EXERCISE MATERIALS ->
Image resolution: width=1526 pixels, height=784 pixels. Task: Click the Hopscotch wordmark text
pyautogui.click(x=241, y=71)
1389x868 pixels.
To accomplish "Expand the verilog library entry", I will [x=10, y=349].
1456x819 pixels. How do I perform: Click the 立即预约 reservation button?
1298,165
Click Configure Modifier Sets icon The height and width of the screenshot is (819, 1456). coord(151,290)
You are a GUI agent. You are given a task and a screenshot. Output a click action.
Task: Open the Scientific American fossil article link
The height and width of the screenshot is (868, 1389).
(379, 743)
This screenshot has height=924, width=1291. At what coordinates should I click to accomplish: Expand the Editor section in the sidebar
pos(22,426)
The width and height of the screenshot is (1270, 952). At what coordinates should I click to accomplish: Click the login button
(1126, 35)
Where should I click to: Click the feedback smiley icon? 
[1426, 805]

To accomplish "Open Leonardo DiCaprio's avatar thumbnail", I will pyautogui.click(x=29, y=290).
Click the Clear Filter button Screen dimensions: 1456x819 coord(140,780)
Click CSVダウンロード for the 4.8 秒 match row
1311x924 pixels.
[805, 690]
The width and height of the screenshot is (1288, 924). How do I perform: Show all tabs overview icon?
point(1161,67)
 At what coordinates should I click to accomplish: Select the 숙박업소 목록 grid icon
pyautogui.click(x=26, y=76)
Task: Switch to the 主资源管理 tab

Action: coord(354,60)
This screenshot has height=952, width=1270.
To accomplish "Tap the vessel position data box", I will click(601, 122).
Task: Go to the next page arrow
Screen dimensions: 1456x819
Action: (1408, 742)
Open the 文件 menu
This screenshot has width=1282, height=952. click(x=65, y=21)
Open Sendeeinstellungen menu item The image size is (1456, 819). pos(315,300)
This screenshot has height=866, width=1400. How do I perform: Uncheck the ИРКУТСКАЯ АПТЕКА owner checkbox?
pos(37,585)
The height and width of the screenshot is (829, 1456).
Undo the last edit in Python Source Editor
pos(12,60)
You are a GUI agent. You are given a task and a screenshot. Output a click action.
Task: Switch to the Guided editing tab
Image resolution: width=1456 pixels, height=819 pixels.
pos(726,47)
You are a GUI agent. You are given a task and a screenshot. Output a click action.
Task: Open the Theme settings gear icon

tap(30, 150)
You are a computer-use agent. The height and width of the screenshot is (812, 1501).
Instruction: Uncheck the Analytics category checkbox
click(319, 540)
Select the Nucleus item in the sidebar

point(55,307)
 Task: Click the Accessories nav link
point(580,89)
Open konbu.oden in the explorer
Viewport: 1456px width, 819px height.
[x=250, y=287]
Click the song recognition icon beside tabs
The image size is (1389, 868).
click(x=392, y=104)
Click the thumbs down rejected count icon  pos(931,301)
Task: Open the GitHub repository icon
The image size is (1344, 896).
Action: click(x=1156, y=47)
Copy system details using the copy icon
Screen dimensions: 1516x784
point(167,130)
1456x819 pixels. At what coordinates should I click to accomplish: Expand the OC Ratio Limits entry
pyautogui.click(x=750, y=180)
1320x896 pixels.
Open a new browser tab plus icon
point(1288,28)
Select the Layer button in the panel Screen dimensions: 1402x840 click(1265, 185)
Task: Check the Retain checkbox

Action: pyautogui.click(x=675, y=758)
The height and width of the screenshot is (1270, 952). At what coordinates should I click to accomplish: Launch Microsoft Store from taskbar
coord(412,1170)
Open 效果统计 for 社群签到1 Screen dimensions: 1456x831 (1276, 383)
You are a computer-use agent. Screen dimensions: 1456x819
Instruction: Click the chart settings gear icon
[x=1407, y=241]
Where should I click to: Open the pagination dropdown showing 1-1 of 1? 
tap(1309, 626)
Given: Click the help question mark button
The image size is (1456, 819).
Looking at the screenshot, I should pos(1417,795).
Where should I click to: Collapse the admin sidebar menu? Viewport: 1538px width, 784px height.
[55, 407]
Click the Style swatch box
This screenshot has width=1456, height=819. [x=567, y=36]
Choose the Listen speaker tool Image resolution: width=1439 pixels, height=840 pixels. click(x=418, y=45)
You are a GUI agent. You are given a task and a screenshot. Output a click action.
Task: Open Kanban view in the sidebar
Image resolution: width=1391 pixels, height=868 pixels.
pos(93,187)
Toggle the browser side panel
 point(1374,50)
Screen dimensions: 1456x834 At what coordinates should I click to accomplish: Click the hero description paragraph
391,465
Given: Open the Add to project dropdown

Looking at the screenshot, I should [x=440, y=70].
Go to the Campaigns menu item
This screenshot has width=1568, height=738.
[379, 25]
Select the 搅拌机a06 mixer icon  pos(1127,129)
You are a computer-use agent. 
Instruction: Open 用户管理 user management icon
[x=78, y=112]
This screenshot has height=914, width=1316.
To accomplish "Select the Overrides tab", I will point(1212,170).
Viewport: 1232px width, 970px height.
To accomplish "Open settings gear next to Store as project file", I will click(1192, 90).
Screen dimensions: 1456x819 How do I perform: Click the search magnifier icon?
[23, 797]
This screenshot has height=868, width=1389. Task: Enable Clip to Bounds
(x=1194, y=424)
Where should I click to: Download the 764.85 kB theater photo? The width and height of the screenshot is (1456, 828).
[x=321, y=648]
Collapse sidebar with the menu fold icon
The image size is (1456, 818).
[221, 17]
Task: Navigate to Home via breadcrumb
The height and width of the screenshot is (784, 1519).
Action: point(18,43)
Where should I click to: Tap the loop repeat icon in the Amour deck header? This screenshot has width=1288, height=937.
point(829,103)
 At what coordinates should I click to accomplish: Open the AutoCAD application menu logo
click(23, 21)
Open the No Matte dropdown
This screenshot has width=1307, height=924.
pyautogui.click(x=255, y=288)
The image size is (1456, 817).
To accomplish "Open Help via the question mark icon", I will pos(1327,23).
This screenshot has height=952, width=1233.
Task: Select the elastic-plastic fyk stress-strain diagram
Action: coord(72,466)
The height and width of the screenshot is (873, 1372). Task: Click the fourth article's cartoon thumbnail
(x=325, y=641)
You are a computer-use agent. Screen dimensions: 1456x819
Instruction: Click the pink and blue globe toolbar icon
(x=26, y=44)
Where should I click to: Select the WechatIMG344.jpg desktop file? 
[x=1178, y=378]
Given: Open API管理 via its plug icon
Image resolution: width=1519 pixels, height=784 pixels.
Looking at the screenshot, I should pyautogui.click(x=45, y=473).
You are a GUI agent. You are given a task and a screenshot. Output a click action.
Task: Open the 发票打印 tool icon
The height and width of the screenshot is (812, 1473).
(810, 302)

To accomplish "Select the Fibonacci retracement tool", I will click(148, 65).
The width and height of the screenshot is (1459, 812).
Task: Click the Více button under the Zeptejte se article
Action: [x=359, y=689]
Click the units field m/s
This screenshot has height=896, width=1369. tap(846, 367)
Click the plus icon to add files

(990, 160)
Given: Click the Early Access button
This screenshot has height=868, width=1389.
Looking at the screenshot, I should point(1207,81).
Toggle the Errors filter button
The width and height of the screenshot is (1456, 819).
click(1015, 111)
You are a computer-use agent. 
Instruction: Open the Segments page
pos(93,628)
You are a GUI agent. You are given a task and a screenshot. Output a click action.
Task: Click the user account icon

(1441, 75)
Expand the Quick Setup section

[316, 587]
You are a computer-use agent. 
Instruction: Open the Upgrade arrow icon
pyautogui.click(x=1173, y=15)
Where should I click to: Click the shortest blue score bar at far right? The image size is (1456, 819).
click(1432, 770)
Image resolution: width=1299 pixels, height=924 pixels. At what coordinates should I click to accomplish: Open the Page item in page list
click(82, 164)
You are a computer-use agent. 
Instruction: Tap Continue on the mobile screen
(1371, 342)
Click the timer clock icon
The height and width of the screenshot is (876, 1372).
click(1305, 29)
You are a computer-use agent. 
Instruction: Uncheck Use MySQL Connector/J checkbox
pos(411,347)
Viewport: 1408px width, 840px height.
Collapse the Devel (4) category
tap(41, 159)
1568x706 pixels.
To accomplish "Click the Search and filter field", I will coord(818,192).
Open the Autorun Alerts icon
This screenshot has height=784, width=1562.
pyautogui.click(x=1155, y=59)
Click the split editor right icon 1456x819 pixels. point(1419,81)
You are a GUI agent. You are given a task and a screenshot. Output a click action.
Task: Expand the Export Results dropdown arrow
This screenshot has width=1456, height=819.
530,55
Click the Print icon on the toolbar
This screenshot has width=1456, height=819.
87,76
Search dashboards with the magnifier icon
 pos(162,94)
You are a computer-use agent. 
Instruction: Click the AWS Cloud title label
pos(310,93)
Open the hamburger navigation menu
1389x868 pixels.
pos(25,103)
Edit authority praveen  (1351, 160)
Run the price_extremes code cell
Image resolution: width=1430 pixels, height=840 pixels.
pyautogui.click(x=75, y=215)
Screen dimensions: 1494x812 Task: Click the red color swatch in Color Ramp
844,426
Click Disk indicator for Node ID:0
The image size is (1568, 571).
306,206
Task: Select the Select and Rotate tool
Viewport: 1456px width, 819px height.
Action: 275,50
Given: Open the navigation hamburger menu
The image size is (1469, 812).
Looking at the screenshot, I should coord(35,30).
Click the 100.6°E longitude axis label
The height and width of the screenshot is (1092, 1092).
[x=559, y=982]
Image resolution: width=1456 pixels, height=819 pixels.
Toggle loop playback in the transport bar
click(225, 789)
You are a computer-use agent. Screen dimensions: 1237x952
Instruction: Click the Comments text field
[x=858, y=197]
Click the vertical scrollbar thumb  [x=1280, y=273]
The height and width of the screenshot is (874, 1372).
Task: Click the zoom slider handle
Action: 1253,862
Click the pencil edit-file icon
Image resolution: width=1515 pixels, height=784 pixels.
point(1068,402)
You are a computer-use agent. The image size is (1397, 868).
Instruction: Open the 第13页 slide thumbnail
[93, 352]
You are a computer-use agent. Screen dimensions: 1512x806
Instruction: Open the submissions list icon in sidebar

WHAT YOU HAVE TO DO ->
For the lines above, output exactly those from the line containing "1568x706 pixels." through the line containing "Click the split", and skip the others.

EXPECTED OUTPUT ->
1568x706 pixels.
To accomplish "Click the Search and filter field", I will coord(818,192).
Open the Autorun Alerts icon
This screenshot has height=784, width=1562.
pyautogui.click(x=1155, y=59)
Click the split editor right icon 1456x819 pixels. point(1419,81)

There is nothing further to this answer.